Les diagnostics des médecins le plus souvent confirmés
"Nous avons été surpris de voir autant d'établissements avec un si grand nombre de cas positifs, ni à la forte hétérogénéité des situations, d'un établissement à l'autre, vu comme le virus a frappé notre département, souligne le docteur Alain Couchot, qui préside la commission solidarité et autonomie au conseil départemental du Haut-Rhin. L'enseignement que nous pouvons en tirer, déjà, c'est la forte corrélation entre les diagnostics cliniques des médecins et les résultats de ces tests. Ça veut dire qu'il faut faire confiance aux médecins, c'est très rassurant, pour eux et pour tous."1.000 euros pour aider les Ehpad à accueillir les familles en sécurité
Le but de cette expérimentation était d'accompagner les établissements dans un assouplissement des mesures de confinement, "pouvoir faire revenir du lien social dans les Ehpad, tout en maintenant la sécurité sanitaire de tous, résidents, personnels et familles".Brigitte Klinkert dit vouloir poursuivre dans cette voie, en accompagnant notamment les Ehpad dans l'accueil des familles, à nouveau possible depuis le 20 avril.

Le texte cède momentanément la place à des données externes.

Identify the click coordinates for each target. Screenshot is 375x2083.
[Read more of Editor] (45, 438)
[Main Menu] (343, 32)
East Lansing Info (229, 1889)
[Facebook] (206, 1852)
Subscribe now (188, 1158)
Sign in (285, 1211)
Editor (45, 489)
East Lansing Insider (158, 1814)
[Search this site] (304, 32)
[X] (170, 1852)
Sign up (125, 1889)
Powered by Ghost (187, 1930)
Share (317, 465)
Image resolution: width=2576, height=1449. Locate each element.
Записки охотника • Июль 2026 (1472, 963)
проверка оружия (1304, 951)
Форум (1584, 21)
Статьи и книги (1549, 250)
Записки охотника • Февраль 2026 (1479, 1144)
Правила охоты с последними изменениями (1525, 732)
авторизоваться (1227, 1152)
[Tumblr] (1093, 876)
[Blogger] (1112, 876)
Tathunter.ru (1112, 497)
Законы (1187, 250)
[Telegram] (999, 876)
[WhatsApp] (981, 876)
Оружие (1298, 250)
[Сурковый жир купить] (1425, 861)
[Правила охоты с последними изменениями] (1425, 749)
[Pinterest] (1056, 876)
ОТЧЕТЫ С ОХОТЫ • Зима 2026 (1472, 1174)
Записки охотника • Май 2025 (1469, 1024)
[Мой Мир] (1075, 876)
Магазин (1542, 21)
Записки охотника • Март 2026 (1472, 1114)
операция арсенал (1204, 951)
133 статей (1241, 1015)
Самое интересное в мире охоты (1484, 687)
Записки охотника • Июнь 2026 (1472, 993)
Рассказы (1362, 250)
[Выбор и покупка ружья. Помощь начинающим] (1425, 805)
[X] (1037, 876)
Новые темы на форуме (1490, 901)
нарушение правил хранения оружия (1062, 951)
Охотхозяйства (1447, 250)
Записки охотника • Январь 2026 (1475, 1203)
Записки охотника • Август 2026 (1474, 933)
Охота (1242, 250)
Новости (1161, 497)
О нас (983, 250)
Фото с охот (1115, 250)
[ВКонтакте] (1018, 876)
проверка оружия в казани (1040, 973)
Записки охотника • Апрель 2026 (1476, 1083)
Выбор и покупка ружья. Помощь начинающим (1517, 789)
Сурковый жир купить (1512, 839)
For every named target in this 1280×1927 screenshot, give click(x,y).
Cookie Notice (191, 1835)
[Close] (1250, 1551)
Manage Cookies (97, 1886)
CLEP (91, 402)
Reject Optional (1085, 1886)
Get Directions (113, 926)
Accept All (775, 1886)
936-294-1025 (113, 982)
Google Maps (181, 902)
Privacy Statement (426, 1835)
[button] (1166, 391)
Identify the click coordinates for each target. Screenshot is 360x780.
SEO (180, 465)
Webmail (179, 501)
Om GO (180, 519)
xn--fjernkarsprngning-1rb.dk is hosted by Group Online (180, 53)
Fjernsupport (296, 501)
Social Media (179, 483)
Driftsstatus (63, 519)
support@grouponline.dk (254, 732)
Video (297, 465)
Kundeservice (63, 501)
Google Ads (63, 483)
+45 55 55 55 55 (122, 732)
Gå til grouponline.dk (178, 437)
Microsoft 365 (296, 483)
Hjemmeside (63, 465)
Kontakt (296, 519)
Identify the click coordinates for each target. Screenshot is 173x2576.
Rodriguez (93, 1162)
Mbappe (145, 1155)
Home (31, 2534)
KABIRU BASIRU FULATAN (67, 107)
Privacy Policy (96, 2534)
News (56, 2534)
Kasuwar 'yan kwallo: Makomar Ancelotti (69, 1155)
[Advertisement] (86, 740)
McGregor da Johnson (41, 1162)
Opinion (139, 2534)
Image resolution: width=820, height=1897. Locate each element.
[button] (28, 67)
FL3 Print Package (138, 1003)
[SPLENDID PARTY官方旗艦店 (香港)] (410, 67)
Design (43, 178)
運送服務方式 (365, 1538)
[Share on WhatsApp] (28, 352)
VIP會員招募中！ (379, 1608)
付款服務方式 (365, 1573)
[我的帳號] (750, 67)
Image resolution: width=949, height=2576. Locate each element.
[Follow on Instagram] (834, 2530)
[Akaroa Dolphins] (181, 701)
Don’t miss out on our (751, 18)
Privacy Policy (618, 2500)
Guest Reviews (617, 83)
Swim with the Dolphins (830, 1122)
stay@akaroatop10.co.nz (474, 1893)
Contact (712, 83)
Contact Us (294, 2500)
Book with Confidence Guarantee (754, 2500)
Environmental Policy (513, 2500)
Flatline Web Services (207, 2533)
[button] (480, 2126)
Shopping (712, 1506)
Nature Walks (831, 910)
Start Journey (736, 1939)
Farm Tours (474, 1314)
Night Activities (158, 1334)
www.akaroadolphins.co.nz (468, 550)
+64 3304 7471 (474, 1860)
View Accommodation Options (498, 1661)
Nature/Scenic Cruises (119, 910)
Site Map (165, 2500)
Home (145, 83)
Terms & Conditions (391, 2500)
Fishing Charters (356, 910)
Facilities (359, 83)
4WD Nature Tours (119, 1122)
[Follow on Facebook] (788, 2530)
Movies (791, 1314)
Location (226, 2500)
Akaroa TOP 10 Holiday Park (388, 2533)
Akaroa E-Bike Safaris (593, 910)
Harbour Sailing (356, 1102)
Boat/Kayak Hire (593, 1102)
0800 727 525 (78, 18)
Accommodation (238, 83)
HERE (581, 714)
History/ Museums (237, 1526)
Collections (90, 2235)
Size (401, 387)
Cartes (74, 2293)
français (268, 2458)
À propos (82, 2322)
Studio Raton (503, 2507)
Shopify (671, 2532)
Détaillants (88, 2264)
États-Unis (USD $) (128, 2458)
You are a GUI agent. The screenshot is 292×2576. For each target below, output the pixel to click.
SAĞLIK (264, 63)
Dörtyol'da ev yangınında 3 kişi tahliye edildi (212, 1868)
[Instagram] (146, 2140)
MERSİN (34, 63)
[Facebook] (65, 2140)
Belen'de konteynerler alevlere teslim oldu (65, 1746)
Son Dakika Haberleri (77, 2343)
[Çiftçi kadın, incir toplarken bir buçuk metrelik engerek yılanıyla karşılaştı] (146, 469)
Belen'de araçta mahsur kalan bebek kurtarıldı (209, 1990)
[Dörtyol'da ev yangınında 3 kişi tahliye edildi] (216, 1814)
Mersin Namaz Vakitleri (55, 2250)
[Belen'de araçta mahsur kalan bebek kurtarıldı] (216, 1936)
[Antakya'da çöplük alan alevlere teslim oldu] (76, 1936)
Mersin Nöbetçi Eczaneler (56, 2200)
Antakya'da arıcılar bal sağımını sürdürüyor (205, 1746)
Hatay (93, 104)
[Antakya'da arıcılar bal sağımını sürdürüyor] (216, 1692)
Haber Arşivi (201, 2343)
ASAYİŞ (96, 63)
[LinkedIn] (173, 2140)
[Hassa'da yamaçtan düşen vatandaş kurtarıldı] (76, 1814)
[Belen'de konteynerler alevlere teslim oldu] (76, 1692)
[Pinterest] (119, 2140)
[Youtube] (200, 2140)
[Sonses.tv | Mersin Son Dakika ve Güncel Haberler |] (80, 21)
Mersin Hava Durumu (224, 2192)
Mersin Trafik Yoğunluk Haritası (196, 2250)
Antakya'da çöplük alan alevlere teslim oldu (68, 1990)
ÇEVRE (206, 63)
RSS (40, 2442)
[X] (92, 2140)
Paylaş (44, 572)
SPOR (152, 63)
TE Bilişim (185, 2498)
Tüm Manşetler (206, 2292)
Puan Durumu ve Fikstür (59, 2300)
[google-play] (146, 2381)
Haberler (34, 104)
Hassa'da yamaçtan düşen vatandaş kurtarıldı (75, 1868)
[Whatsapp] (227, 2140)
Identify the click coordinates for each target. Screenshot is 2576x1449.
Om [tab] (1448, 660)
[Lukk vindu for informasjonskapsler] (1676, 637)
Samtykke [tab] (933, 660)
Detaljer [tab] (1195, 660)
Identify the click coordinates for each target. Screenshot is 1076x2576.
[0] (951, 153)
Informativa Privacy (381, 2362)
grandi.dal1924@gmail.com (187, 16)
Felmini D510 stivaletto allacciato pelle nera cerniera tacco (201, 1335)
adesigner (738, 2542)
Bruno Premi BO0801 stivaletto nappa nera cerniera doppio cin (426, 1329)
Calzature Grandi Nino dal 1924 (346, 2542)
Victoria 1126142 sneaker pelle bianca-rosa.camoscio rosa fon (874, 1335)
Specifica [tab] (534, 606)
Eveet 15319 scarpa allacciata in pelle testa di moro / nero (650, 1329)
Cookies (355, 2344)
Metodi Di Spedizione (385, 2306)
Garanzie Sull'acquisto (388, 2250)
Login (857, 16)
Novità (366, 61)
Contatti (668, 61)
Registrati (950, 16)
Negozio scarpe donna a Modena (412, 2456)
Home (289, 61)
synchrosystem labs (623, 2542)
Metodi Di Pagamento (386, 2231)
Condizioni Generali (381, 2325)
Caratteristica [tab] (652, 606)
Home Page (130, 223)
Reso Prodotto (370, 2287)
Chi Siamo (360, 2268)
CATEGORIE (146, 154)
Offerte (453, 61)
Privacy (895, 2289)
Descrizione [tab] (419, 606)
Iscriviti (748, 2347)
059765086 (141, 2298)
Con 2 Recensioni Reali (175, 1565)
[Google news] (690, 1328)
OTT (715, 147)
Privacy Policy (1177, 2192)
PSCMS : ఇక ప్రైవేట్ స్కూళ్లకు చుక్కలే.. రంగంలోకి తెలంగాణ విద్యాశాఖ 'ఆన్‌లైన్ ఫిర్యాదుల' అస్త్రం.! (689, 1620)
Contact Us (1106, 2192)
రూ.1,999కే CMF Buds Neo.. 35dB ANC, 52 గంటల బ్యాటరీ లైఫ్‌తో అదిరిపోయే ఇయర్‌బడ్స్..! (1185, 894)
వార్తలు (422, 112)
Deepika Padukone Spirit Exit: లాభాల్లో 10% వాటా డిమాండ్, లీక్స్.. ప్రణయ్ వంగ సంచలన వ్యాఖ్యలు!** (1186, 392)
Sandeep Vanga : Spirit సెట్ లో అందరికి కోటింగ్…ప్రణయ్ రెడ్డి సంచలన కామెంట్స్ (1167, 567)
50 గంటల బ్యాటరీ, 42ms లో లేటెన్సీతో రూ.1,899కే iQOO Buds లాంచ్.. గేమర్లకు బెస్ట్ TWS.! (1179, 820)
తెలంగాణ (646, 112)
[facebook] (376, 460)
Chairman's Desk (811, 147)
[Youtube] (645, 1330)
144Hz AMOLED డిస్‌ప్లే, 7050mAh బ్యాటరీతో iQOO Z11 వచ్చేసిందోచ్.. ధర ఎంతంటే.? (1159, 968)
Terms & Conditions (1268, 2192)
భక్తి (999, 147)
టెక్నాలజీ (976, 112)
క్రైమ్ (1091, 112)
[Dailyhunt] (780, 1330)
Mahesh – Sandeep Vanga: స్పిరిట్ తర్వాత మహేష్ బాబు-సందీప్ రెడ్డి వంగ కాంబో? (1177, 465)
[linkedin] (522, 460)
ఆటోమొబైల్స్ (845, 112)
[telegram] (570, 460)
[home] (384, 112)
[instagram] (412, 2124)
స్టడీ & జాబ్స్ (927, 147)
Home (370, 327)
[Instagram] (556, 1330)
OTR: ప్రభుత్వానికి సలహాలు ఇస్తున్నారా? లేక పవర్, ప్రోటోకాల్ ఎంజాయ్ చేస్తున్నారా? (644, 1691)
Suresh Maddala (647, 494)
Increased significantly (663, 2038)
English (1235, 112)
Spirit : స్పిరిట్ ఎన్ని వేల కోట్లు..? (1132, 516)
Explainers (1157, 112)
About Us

Une subvention de 1.000 euros pourra être accordée à chaque établissement pour pouvoir s'équiper en matériel de protection surtout.
547 décès dans les Ehpad du Haut-Rhin
Concernant les tests, les PCR, par prélèvement nasaux, seront désormais privilégiés, en attendant que les connaissances et les avis de la Haute Autorité de Santé ne s'affinent au sujet des tests sérologiques. "Nous sommes le département le plus touché, avec 547 décès dans nos Ehpad. Nous sommes dans un contexte d'urgence sanitaire, insiste la présidente du conseil départementale. J'ai demandé au ministre de la Santé à ce que nos Ehpad soient prioritaires dans l'obtention de tests PCR. Nous pourrons tester tout le personnel d'un Ehpad, dès lors qu'un nouveau cas apparaîtra dans des établissements où il n'y en avait pas eu depuis deux semaines. Ailleurs, la doctrine nationale autorise ces tests aux seuls Ehpad vierges de tout cas, qui seraient confrontés à leur tout premier cas."
Les laboratoires vétérinaires départementaux prêts pour les tests PCR
La région se met en ordre de marche pour pouvoir réaliser un maximum de tests très rapidement. Les laboratoires vétérinaires départementaux du Haut-Rhin et du Bas-Rhin, qui travaillent ensemble, attendent leur homologation - "d'ici fin de semaine, nous l'espérons", précise Brigitte Klinkert - pour venir appuyer les laboratoires de ville privés qui peuvent déjà les pratiquer. "Nous pourrons analyser 100 à 150 tests par jour dès le feu vert, puis rapidement 400 à 500...".Par ailleurs, même si ce n'est pas la préconisation nationale, ni départementale, les directeurs d'Ehpad qui le souhaitent peuvent continuer à réaliser des tests sérologiques pour adapter les activités sociales dans leur résidence, "avec toutes les précautions d'usage".